# Clean and DIRTY......



## Dr. Pain (Jun 2, 2002)

.......Dozen! 

According to the "Environmental Working Group", whoever the Fuk they are, 

The 12 most contaminated fruits and vegetables in order of most contamination:

1) Strawberries
2) Bell Peppers
3) Spinach
4) Cherries (US)
5) Peaches
6) Cantalope (Mex)

7) Celery
8) Apples
9) Apricots
10) Green Beans
11) Chilean Grapes
12) Cucumbers

Shit, there goes my Nutritional program! 

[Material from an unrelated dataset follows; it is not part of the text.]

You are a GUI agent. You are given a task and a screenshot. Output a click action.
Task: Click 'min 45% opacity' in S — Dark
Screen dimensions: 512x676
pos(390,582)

And the less contaminated are:

1) Avocados
2) Corn
3) Onion
4) Sweet potato
5) Cauliflower
6) Brussel Sprouts

7) Grapes
8) Bananas
9) Plums
10) Green Chiles
11) Watermelon
12) Brocoli


DP


----------



## LAM (Jun 2, 2002)

contaminated  by pesticides and herbicides ?


----------



## Dr. Pain (Jun 2, 2002)

Yes, article says most Pesticide contamination, my bad

DP


----------



## Animal (Jun 2, 2002)

> _*Originally posted by Dr. Pain *_
> Shit, there goes my Nutritional program!


Me to 

DP does it say why??  Is it due to the levels used or the way the fruit reacts to them or absorbs them??

Animal


----------



## Robboe (Jun 2, 2002)

Hmmm..strawberries are top eh?

Well that would explain this third arm i've sprouted...


----------



## TJohn (Jun 2, 2002)

I grow my own strawberries in the summer !! They don't look as good but they sure are tasty 
	

	
	
		
		

		
			





TJohn


----------



## lina (Jun 2, 2002)

> _*Originally posted by The_Chicken_Daddy *_
> Hmmm..strawberries are top eh?
> 
> Well that would explain this third arm i've sprouted...

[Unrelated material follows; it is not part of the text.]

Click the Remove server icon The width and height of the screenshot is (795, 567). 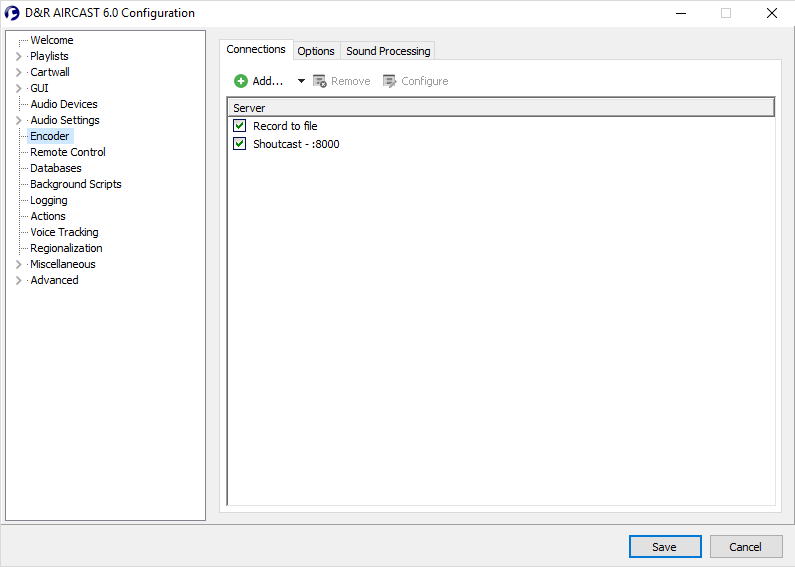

Ooops! I better read better next time... I thought you said 'third leg'!


----------



## Dero (Jun 2, 2002)

> _*Originally posted by lina *_
> 
> 
> Ooops! I better read better next time... I thought you said 'third leg'!


Hmmmm...Now we know where Lina's mind is...In da gutter!!!!!


----------



## lina (Jun 2, 2002)




----------



## Robboe (Jun 2, 2002)

> _*Originally posted by lina *_
> 
> 
> Ooops! I better read better next time... I thought you said 'third leg'!




No, no, no.

I got that from my dad, not strawberries.


----------



## nemodynamite (Jun 2, 2002)

Is anything good for you anymore.  I hate it when I read stuff like this...I have to go back to the drawing board and re-evaluate my eating habits.

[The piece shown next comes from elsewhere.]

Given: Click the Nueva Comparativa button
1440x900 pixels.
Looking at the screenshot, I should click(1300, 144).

Do you have a link to the article?


----------



## w8lifter (Jun 2, 2002)

Well I'd say I put a healthy balance of clean and dirty things in my mouth


----------



## Dero (Jun 2, 2002)

OMG...It's hard to say nuthing to dat...
I'll obstain to,
No comments!!!!


----------



## LAM (Jun 2, 2002)

would you expect any less from w8lifter ?


----------



## w8lifter (Jun 2, 2002)

> _*Originally posted by LAM *_
> would you expect any less from w8lifter ?



What?  I was talking about the foods


----------



## Dr. Pain (Jun 2, 2002)

That was actually from a newsletter, I shouldn't have said "article", perhaps someone can find the details?


----------



## w8lifter (Jun 2, 2002)

> _*Originally posted by Dr. Pain *_
> 
> 
> That was actually from a newsletter, I shouldn't have said "article", perhaps someone can find the details?



Where might this someone look for the details?


----------



## Dr. Pain (Jun 2, 2002)

> _*Originally posted by w8lifter *_
> 
> 
> Where might this someone look for the details?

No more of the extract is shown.